Today, as we stand as a country, when Chief Justice is on a bench, are we supposed to believe that he is blameless, or he is not blameless?
Legally speaking, he is blameless because there is finding by the committee that there is no substance in allegation. I have not seen a single report which said that this procedure was fair and proper. There seems to be criticism that this should not have been done in manner in which it was done. But legally speaking, the charges are gone, and they said that it is baseless, and they won’t communicate the reason. Supreme Court has spoken and they said there is no basis in allegations. Whether you like it or not, that’s the end of the road as far as the inquiry is concern.
What did you make of the silence of the other judges?
I don’t want to comment on it. Many of them will not speak out in public. I don’t know if there is internal grievance of the judges. I have no knowledge about it. The press conference was unprecedented in the history of India. Judges don’t go out to press and make their comments known. We are not privy to what has happened in court meetings and in-house discussions. Maybe some of them have protested, I don’t know. I don’t think law provides any place for it to be placed before a full court and being decided by majority. Internally, may be some judges are anguished. But we will never know.
We had the Attorney General and Solicitor General of India agreeing to Chief Justice that this was an attack on independence of judiciary. The Finance Minister’s blog pointed a finger at the complainant and protected the Chief Justice. This is politicisation of judiciary at some level. Or some might say that there is nothing wrong that Jaitley, who is himself a Supreme Court advocate, stood up in defense of Chief Justice. How did you read the position the government has taken in this matter?
I don’t know if the government has taken a position, unless the finance minister’s position is government’s position.

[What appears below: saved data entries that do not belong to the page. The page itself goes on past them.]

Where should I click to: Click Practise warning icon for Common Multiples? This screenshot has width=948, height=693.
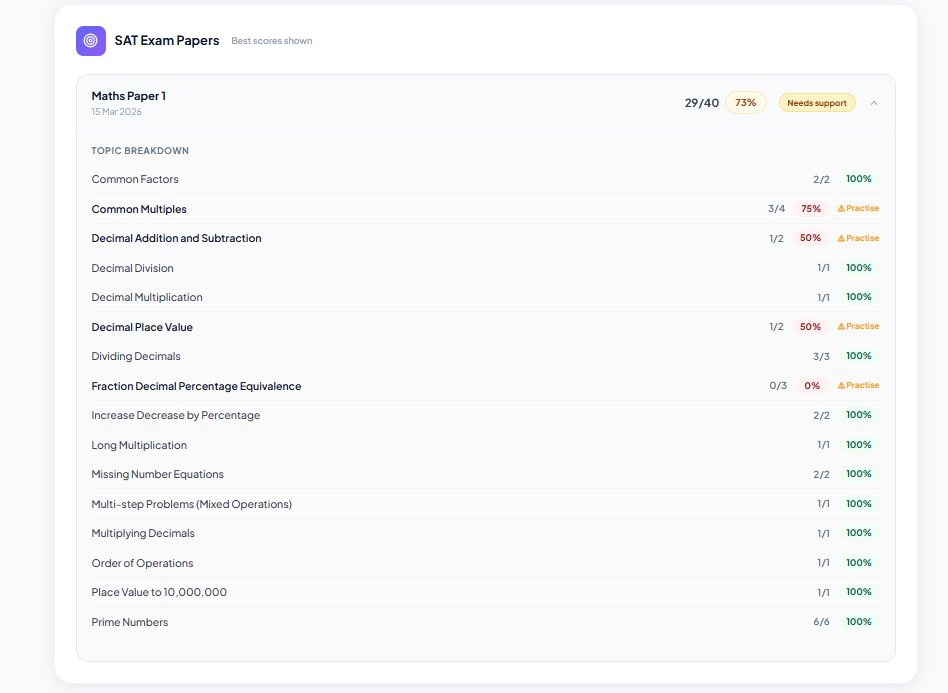click(841, 209)
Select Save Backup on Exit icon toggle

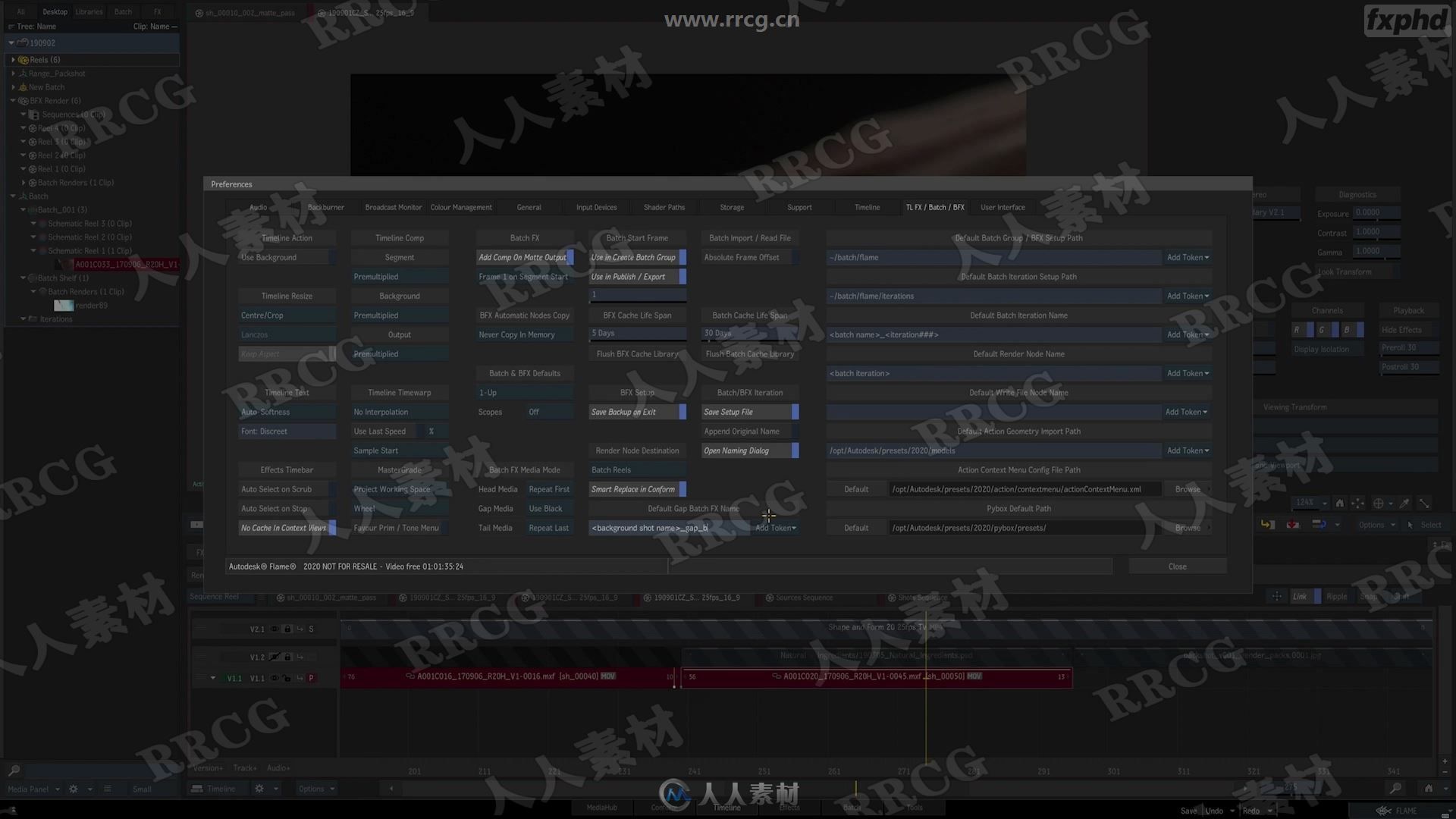coord(682,412)
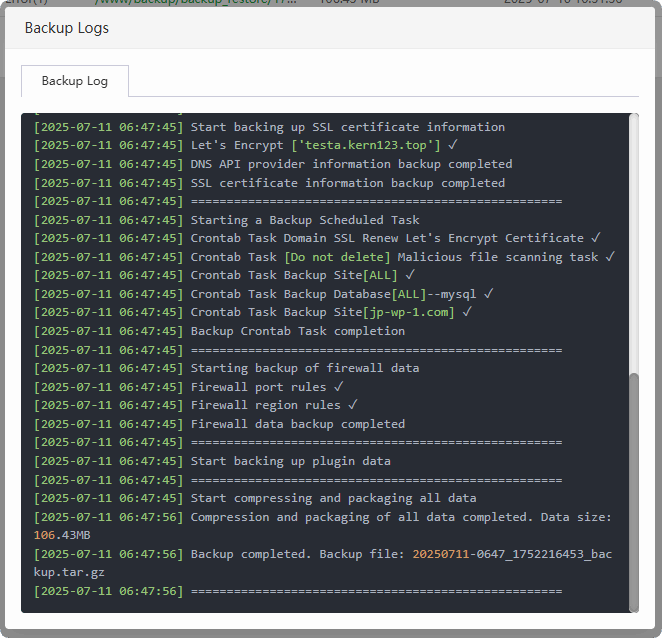Click the checkmark after Backup Site[jp-wp-1.com]
Screen dimensions: 662x638
click(467, 312)
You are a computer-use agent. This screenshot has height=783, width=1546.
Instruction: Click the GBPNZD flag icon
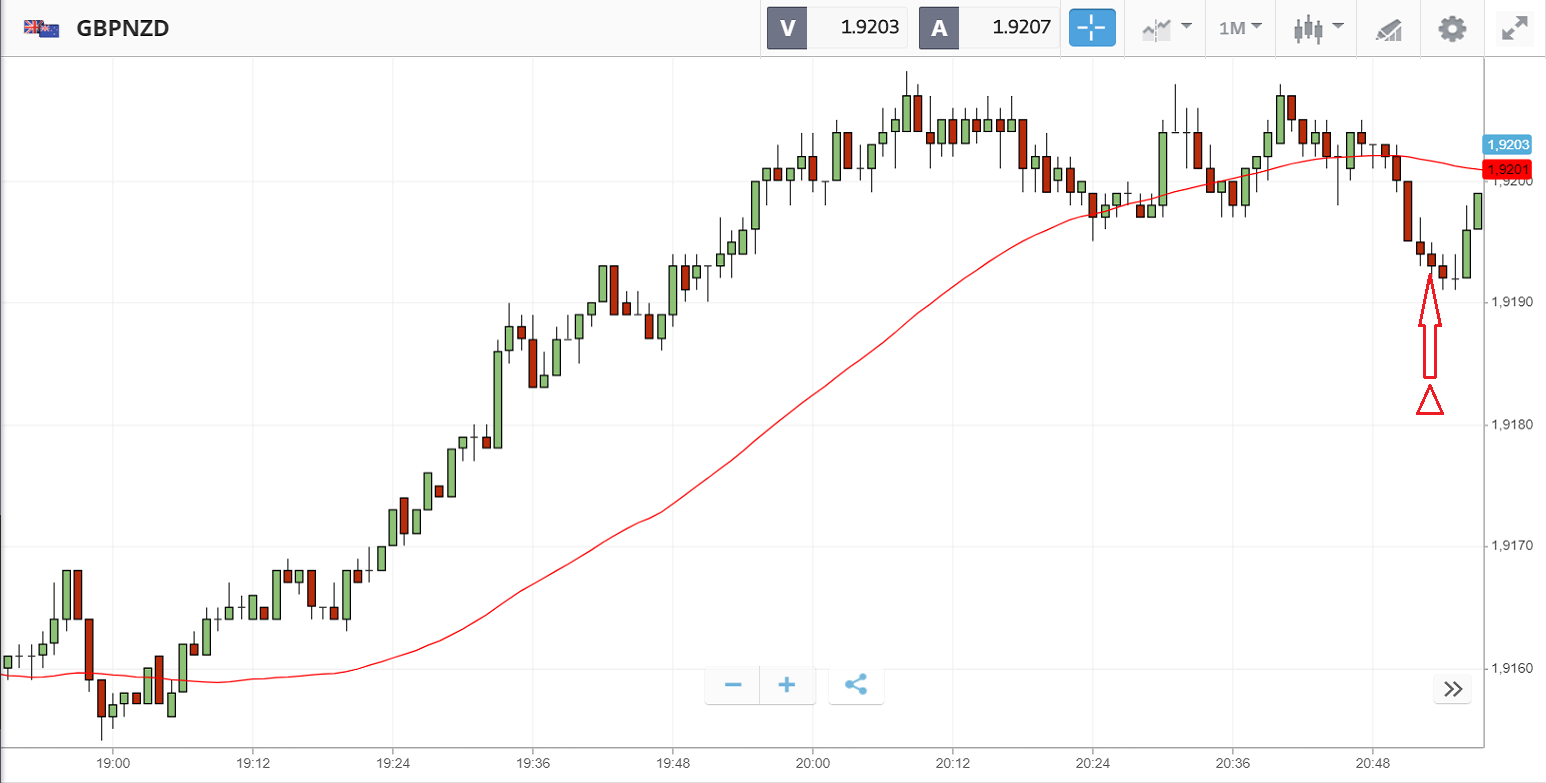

The law minster didn’t say anything and there is nothing from PMO. Perhaps, Mr Jaitley expressed his view that, to his personal knowledge about the Chief Justice, it was very unlikely to have happened because Chief Justice is man of sterling character and that is his personal view. May be at that time he felt that there is attack on judiciary. I don’t think you can translate it to the attack on judiciary. If I make allegations against a particular judge, I don’t attack the judicial system. Again, the controversy of an advocate called Utsav Bains coming up and saying that there is an entire conspiracy to destabilise the judiciary and so on. That is another separate enquiry by (retired) Justice Patnaik. I don’t know what survives of it. The government has no role to play. It is entirely an in-house problem of the judiciary.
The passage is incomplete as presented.